In recent years, many companies have moved their software applications to the cloud. One of the most important advantages of the cloud is its scalability. Running into performance issues? Just add some more CPU, or memory, or spin up an additional instance of your application. In the cloud there is no longer the need to worry about your application’s performance, or is there? And what if you do?

As I am sure you’ll agree, cloud hosting doesn’t mean you shouldn’t worry about the performance of your application. Usability, maintainability, continuity, power usage; all are at stake. Therefore the cloud is no exception to the fact that it is always a good idea to run regular load tests.

Probably you’ve already made testing a part of your life. Now, since your applications are already there, why not run your load tests in the cloud too?

Enter the swarm

One of the biggest advantages of distributed load testing, is that you are not limited to one single server. With the aptly named load tester Locust you can easily scale up the load generator to simulate any load imaginable. Let’s explore what Locust offers and how you can get it airborne to run a distributed load test on Kubernetes.

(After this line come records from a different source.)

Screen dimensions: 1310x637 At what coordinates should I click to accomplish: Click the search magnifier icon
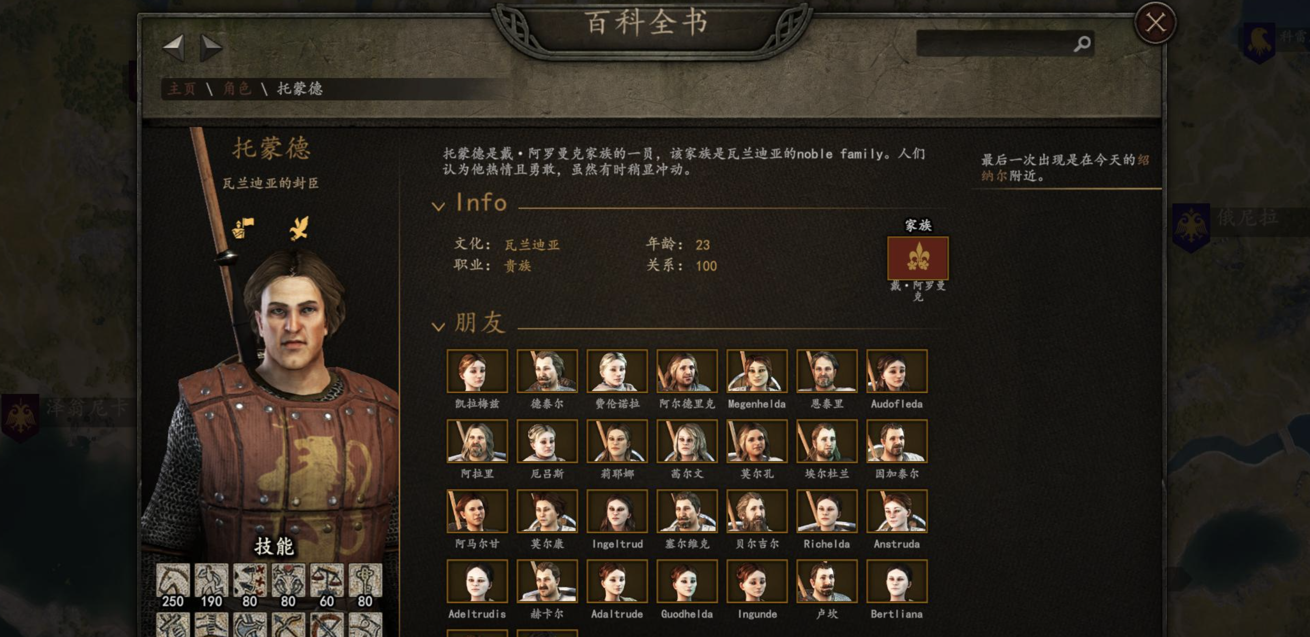(1082, 44)
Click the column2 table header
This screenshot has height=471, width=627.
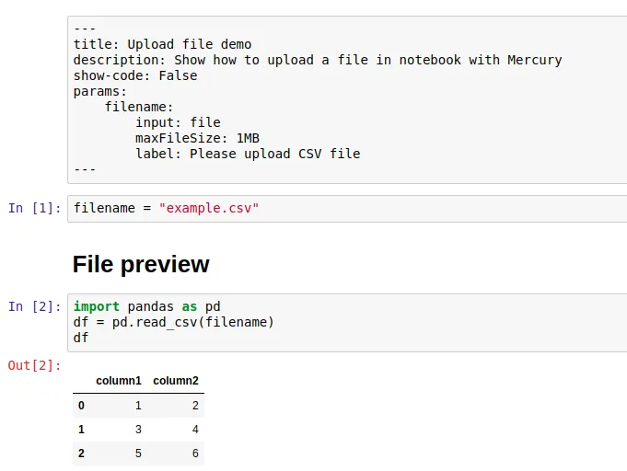coord(176,381)
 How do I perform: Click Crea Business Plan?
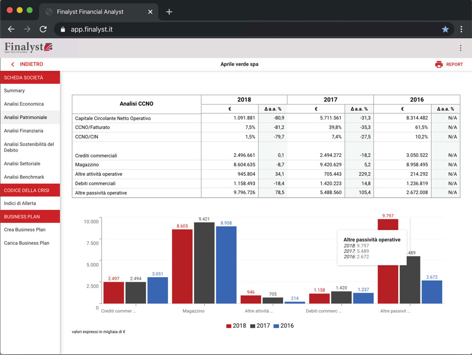point(25,230)
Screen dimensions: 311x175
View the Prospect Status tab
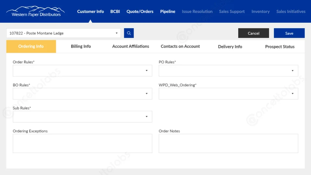coord(280,47)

Configuring your Locust test

Locust is a performance testing tool written in Python. Its user test scenarios are also written in plain-old Python. These scripts are incredibly easy for developers to work with, because they contain no callbacks or any other kind of asynchronous mechanisms.

The reason we don’t need any asynchronous mechanisms is because Locust itself is single-threaded. A setup of Locust consists of one master process and any number of worker processes. You simply up the number of worker processes, if you need to simulate more users accessing your application simultaneously.

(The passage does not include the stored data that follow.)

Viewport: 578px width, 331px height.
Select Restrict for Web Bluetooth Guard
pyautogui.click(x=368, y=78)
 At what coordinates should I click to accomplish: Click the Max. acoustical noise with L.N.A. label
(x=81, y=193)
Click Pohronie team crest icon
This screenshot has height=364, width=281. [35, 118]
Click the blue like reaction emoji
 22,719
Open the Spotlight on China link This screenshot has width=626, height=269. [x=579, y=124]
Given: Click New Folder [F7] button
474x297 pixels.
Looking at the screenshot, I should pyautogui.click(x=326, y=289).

See for example this test scenario.

What we’ve defined here is user behaviour. When we run our load test, we can configure how many users we want to simulate and at what speed new users should spawn. Each user will first execute the on_start method, and then keep executing the methods annotated with @task indefinitely, until the load test is terminated.

The tasks are picked at random, but you can assign a weight to them to make sure some tasks are picked more often than others. In this example, the homepage task has a weight of 1 and the browse_articles task has a weight of 3, so each worker is 3 times more likely to pick browse_articles than homepage.

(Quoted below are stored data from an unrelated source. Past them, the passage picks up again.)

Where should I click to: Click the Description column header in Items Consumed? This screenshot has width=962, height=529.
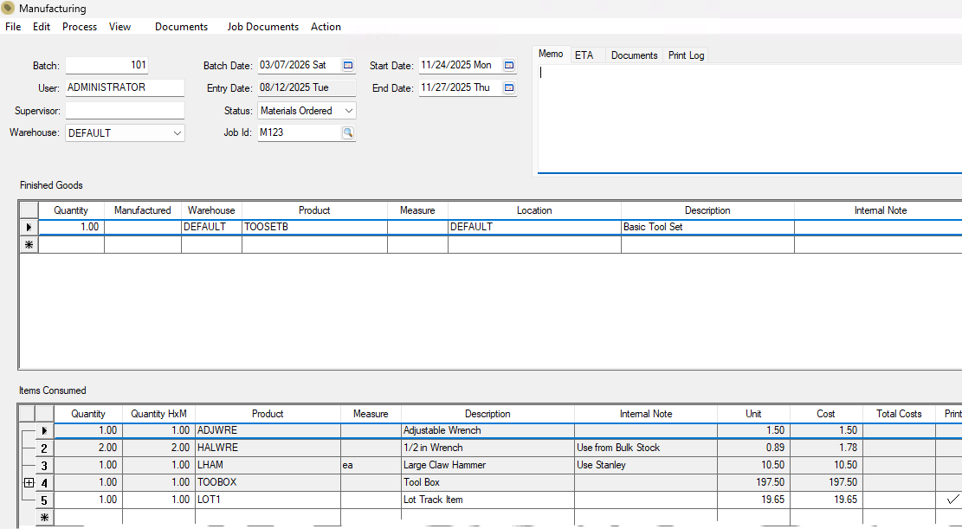487,414
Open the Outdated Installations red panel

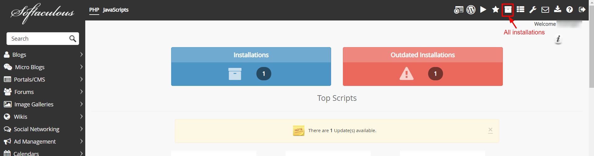tap(423, 66)
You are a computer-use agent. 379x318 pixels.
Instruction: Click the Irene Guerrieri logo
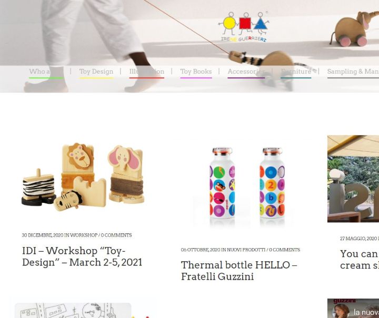point(244,27)
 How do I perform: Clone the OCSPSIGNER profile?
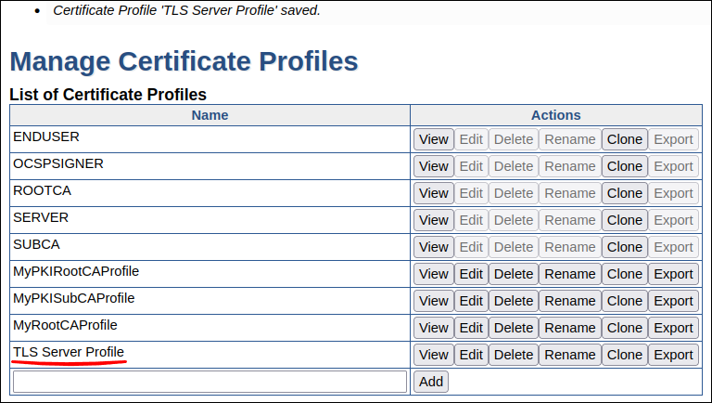pos(624,166)
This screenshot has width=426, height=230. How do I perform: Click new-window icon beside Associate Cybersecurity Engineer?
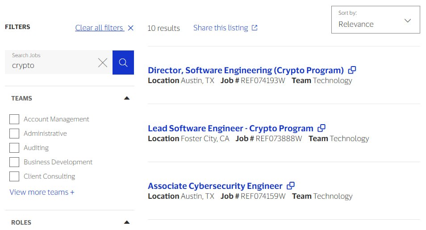coord(290,186)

Because we’ve defined our user to be a HttpUser, we are able to use self.client in order to execute HTTP requests in our tasks. As you can see in the body of the browse_articles task, you can perform multiple requests per task.

It’s also possible to capture the response code or the response body and use that to determine the next action to be executed. After completing a task, each user will wait a moment before picking up a new task. You can configure this to be a constant waiting time, but in this example, we’ve added some randomness by making the users wait between 1 and 2.5 seconds.

Running your test on Kubernetes

Next up, it’s time to deploy our test scenario to the cloud. If you search the internet for a guide on this, you might find this tutorial for the Google Kubernetes Engine. The tutorial is based on an outdated version of Locust. Fortunately, it instructs you on how to build the docker image, so the only thing left is to update the image yourself.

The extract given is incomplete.